James Forsyth James Forsyth

James Forsyth: The Lib Dems’ fight to keep facing both ways

Nick Clegg has a very good chance of staying in power. Here's how

(Photo: ADRIAN DENNIS/AFP/GettyImages) 
issue 04 January 2014

This will be the coalition’s last full year, and it is remarkable how few people are talking about how it will all end. Last January, every conversation in Westminster was about when the two parties would disengage. Tory ministers were eyeing up the jobs that would be available once their coalition partners had left the cabinet table, Liberal Democrats mused on the ways that, once freed from the chains of office, they could demonstrate that they were a truly independent force. Now such chatter has gone. Instead, troops on both sides reluctantly accept that the coalition will continue until the election is called.

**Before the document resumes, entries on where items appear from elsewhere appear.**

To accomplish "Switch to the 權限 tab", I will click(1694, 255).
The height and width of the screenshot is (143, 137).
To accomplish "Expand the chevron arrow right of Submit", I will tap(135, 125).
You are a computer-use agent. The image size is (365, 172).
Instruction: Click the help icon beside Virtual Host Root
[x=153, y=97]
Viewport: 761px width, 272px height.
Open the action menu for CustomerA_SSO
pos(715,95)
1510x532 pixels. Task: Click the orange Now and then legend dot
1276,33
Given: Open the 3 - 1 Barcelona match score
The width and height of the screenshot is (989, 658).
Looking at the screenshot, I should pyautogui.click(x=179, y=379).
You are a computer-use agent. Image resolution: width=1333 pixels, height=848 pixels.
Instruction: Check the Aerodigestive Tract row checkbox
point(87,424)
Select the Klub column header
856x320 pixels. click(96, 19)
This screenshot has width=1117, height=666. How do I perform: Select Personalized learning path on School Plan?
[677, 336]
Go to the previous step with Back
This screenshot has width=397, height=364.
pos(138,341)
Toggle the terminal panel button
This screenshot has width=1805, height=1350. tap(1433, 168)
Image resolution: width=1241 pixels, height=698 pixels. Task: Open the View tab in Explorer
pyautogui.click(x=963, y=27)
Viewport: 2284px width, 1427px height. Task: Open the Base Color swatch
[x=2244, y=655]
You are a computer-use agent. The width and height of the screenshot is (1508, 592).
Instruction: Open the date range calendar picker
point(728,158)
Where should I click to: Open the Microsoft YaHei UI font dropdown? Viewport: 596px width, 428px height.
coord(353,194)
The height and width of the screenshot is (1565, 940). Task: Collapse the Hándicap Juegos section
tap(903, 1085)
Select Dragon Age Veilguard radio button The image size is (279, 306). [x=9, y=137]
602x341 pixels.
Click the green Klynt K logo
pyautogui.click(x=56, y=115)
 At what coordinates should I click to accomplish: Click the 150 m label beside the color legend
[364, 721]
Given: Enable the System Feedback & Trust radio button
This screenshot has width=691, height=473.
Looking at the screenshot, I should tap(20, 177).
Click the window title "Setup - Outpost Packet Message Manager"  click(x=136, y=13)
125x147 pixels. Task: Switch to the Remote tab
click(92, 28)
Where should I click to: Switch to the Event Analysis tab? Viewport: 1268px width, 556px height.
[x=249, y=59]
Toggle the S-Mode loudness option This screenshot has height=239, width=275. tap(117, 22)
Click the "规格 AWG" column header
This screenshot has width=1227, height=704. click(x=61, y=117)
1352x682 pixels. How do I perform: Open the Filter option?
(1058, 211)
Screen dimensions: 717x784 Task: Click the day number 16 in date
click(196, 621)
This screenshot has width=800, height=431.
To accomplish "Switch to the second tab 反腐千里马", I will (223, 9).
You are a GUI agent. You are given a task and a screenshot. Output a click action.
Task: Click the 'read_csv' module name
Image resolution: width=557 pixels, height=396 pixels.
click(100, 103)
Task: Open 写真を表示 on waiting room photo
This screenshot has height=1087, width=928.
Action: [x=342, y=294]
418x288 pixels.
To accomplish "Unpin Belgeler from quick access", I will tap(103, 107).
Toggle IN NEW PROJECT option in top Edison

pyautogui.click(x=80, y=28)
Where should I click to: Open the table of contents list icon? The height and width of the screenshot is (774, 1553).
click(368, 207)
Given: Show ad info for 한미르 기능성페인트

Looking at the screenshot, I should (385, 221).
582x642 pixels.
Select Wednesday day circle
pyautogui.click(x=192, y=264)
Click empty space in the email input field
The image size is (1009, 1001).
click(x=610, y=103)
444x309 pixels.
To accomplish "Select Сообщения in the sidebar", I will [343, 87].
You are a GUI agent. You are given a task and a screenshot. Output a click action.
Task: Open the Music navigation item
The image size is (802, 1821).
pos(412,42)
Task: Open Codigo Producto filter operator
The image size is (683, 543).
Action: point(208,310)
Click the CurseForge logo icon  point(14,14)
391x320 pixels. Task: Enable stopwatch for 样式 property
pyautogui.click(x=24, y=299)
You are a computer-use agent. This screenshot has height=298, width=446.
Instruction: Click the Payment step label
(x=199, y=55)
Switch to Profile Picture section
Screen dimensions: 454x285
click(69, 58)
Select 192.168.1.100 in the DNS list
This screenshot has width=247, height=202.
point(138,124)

What’s changed? It’s all to do with Nick Clegg. His position is now the strongest it has been since his party entered -government, and he’s convinced that walking out early would damage the public’s view both of the Lib Dems and of coalitions in general. Not all his cabinet colleagues agree, of course. Vince Cable might prefer to leave government several months before the election, so that the Lib Dems can establish ‘equidistance’ between the two main parties. But after the job that Clegg’s allies did on him at last year’s party conference in Glasgow, Cable is keeping his head down.

Even so, you can expect the coalition to look and feel different in 2014. Clegg and Cameron will each spend more time talking about what their parties think and less about the government’s shared position. They have to show that they are governing competently together but at the same time emphasise their distinctiveness.

Emphasising distinctiveness is a more urgent matter for the Liberal Democrats. The risk they face at the next election is that voters who liked the government will back the Tories, and those who didn’t will go for Labour.